- [Prompt 1] List every court case cited by name in the ruling on Buell's motion to reconsider.
- [Prompt 2] Translate this sentence from the ruling on Buell's motion to reconsider into Spanish: "Buell asserts no Colorado statutory duty requiring renewal under the circumstances here."
- [Prompt 3] From the ruling on Buell's motion to reconsider, reproduce the passage from "Buell’s second theory is" to "the termination itself." word for word.

- [Passage to read]
Moreover, even if I consider the “new” evidence concerning loss ratio, it is immaterial. The evidence shows the loss ratio sustained by defendants on Buell’s group insurance policy. In addition, Buell has submitted an expert’s opinion that it was unreasonable for defendants to terminate the group policy based on this loss ratio. Buell claims that this evidence supports her breach of implied covenant of good faith and fair dealing claim, asserting two theories that allegedly justify recovery.

*1581Buell’s first theory is that, based on expert witness opinions, it was unreasonable to terminate her group policy based the loss ratio sustained by defendants. However, provided that the decision to terminate is not based “solely on the grounds of the deterioration of the health of the Insured [Buell],” the policy allows for termination or for any reason whatsoever. Buell attempts to amend this termination provision to allow for termination only when the insurer is losing a sufficient amount of money, with the sufficiency being determined, in part, by plaintiffs experts. The implied covenant of good faith and fair dealing does not reach so far.

Rather, “absent statutory enactment, there is no duty imposed upon insurers to renew their policies.” Armstrong v. Safeco Ins. Co., 111 Wash.2d 784, 765 P.2d 276, 278 (1988); see 18 George J. Couch, Cyclopedia of Insurance Law § 68.12 (2d rev.ed. 1983). Buell asserts no Colorado statutory duty requiring renewal under the circumstances here. Hence, she may not defeat her insurer’s contractual right to terminate by asserting that the reason for the termination is unreasonable. See Gautreau v. Southern Farm Bureau Cas. Ins. Co., 429 So.2d 866 (La.1983), rev’g, 410 So.2d 815 (La.App.1982); Coira v. Florida Medical Ass’n, Inc., 429 So.2d 23 (Fla.App.1983); cf. Gilmore v. Ute City Mortgage Co., 660 F.Supp. 437, 440 (D.Colo.1986) (“I cannot rewrite an unambiguous termination clause so as to impose an extrinsic condition upon its exercise”). Accordingly, Buell’s first theory fails as a matter of law.

Buell’s second theory is that the reason given to her why the policy was terminated was not truthful. I note that Buell is not seeking damages for injuries incurred in reliance on the alleged misrepresentation. Instead, she seeks damages resulting from the termination itself.

Assuming that this is a valid theory, Buell’s tendered evidence is insufficient to support relief from judgment. Buell’s theory is based on Security General’s statement to her that “[t]he decision to non-renew was not based on the individual claims of any one person such as yourself, but rather it was based on the claims experience of certificates similar to yours.” Accordingly, to sustain relief from the grant of summary judgment, Buell would have to come forward with sufficient evidence from which a jury could conclude that the decision to terminate was not based on the claims experience of group policyholders. Buell fails to meet this burden.

Indeed, the evidence is uncontroverted that the decision to terminate was based on collective claims experience of group policyholders. Buell contends that there is a factual dispute as to how poor the claims experience actually was. This dispute is immaterial because the evidence remains uncontroverted that, whether deemed “poor” or merely “not good enough,” the claims experience of the entire group of insureds formed the basis of the decision to terminate the group policy. Accordingly, Buell’s second theory also fails as a matter of law.

Buell has also submitted exhibits relating to issues other than defendants’ loss ratio. Because these exhibits should have been submitted before my ruling on the cross motions for summary judgment, I will not consider them now.

Accordingly, it is ORDERED that Buell’s motion to reconsider is DENIED.

- [Extracted data]
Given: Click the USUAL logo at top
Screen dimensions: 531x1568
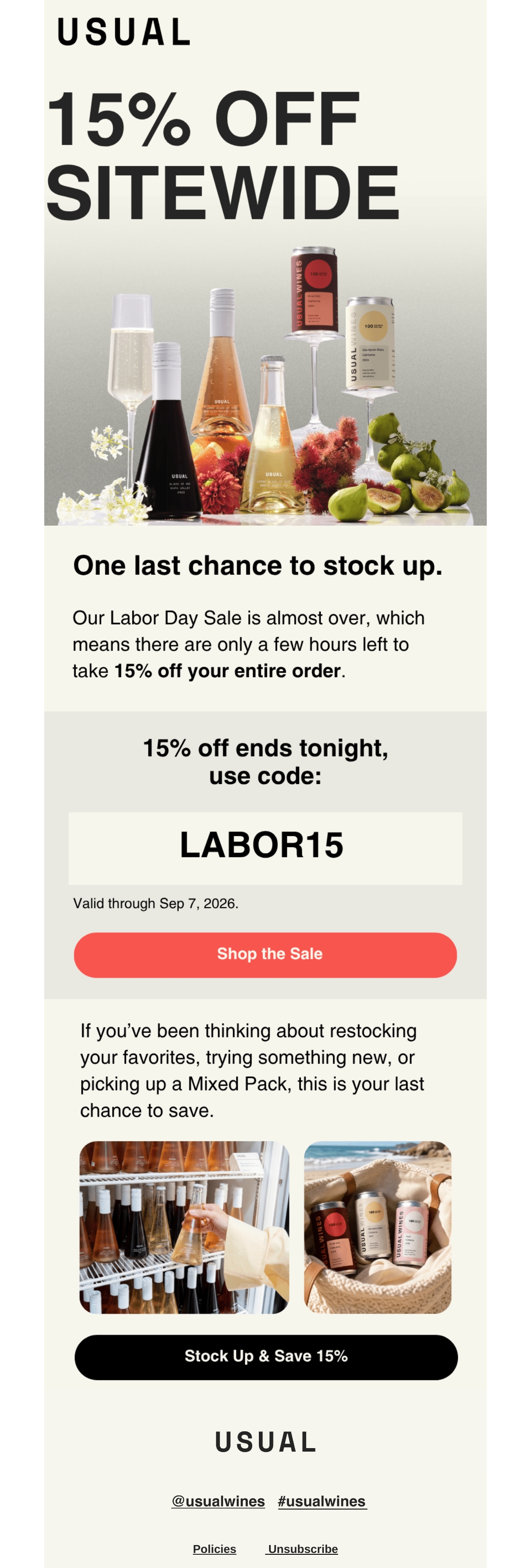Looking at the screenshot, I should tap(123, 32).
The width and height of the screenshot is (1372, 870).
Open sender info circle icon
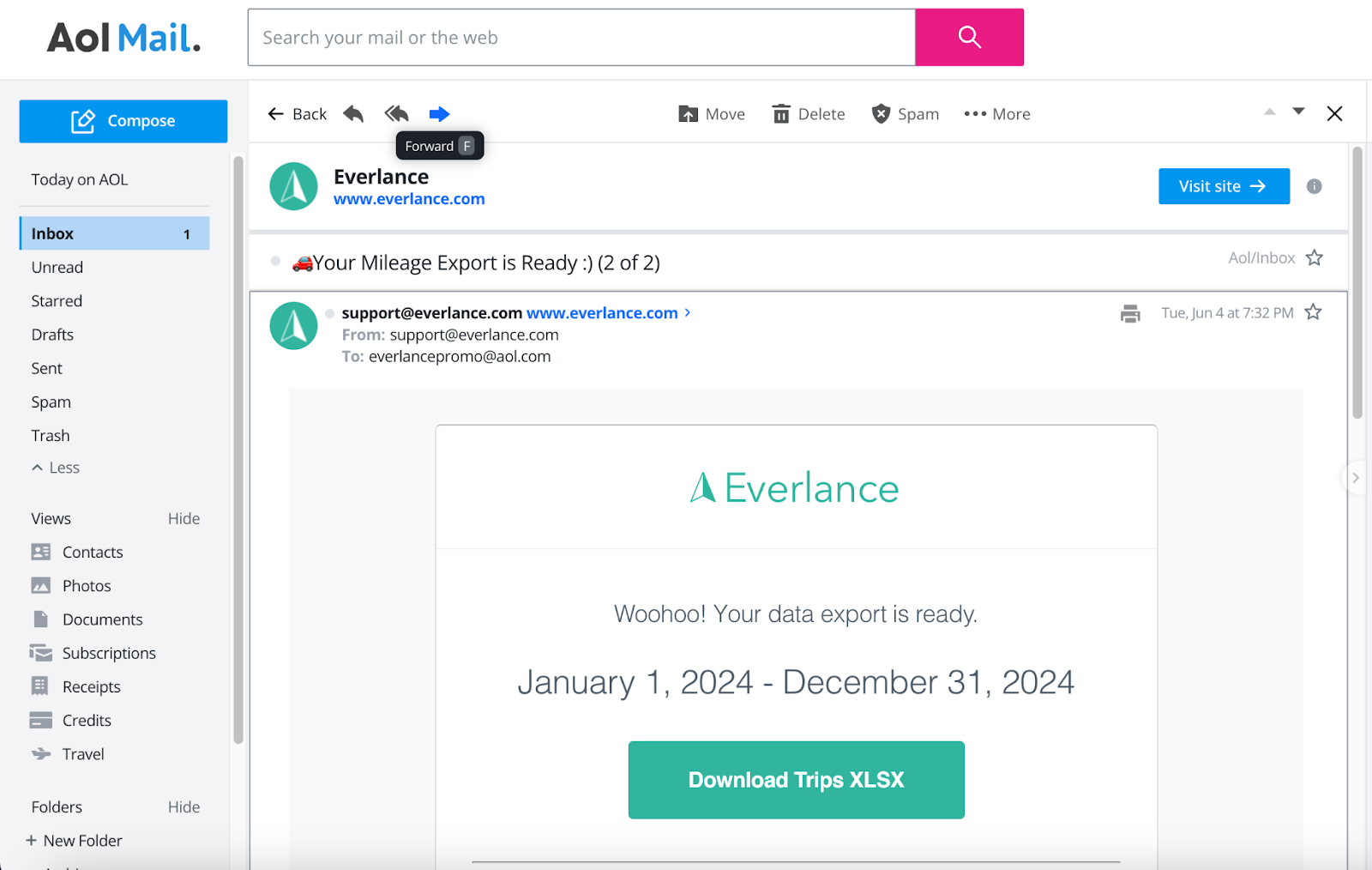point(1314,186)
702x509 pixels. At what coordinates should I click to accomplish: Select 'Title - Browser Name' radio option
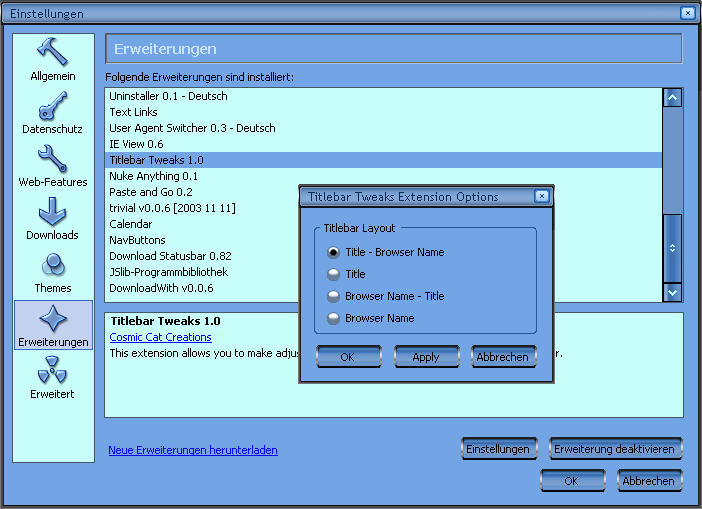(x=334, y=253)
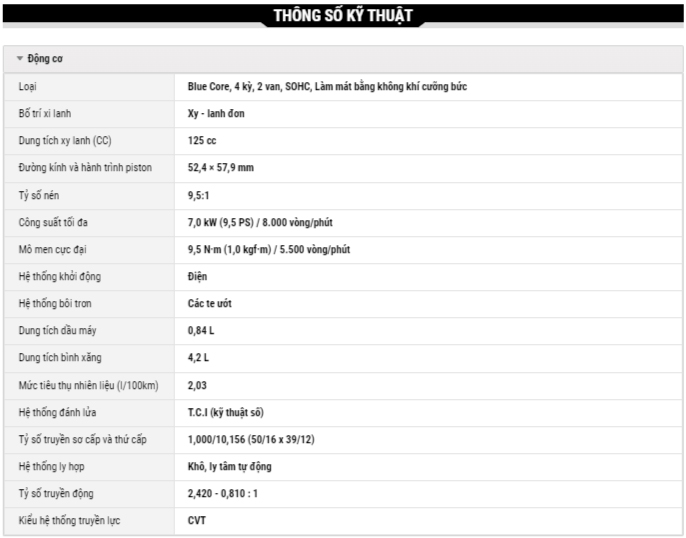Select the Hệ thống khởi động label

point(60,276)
---
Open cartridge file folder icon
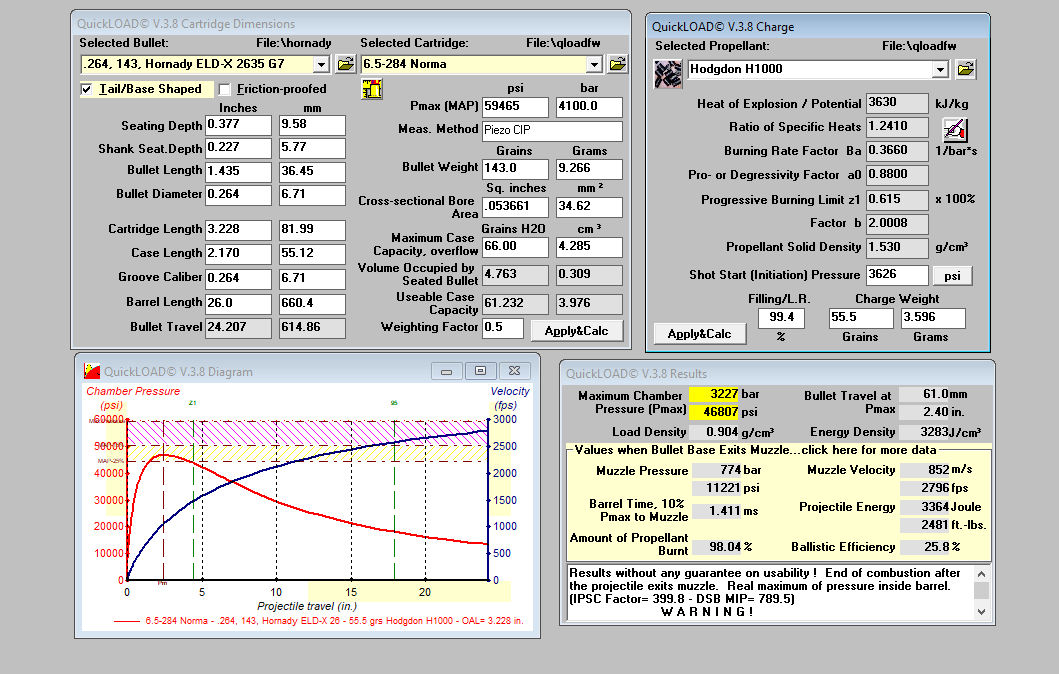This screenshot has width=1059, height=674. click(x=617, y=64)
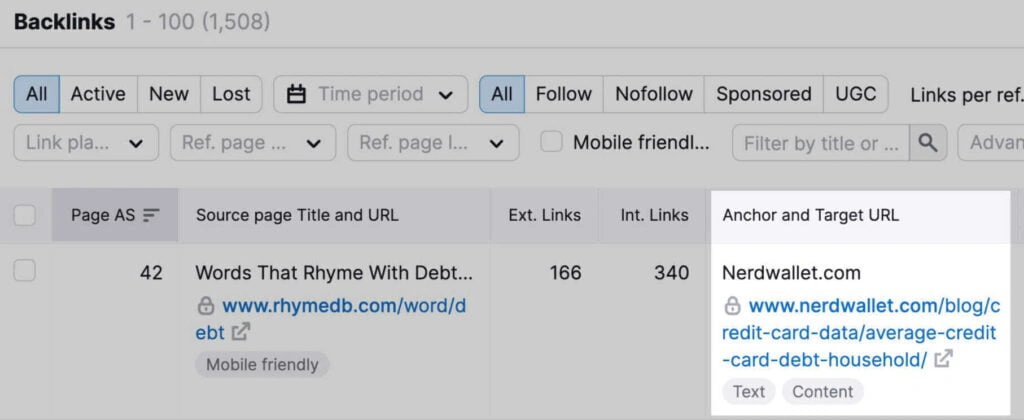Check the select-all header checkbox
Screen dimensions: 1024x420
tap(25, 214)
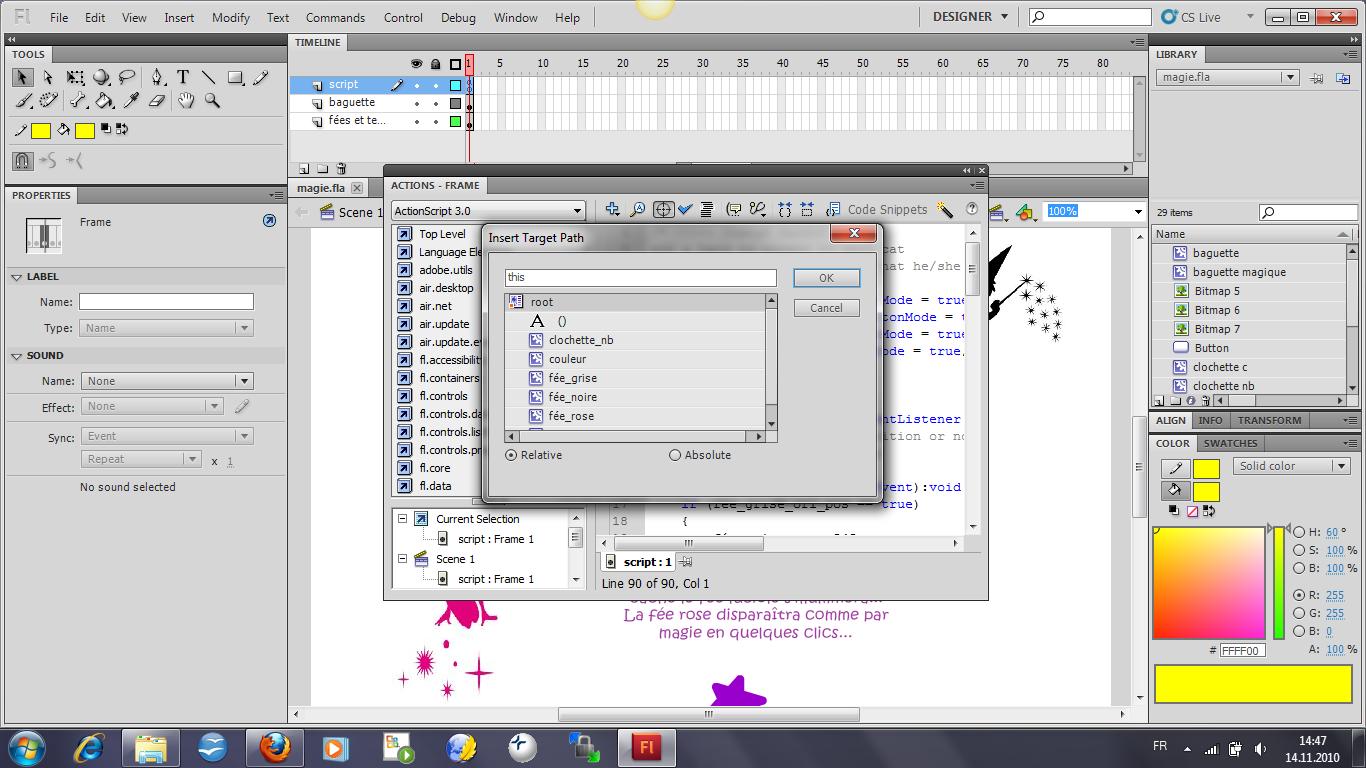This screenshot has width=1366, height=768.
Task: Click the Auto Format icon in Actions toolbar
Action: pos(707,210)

- [Exercise solution 1]
- Armstrong v. Safeco Ins. Co.
- Gautreau v. Southern Farm Bureau Cas. Ins. Co.
- Coira v. Florida Medical Ass'n, Inc.
- Gilmore v. Ute City Mortgage Co.

- [Exercise solution 2] Buell no invoca ningún deber legal de Colorado que exija la renovación en las circunstancias del presente caso.

- [Exercise solution 3]
Buell’s second theory is that the reason given to her why the policy was terminated was not truthful. I note that Buell is not seeking damages for injuries incurred in reliance on the alleged misrepresentation. Instead, she seeks damages resulting from the termination itself.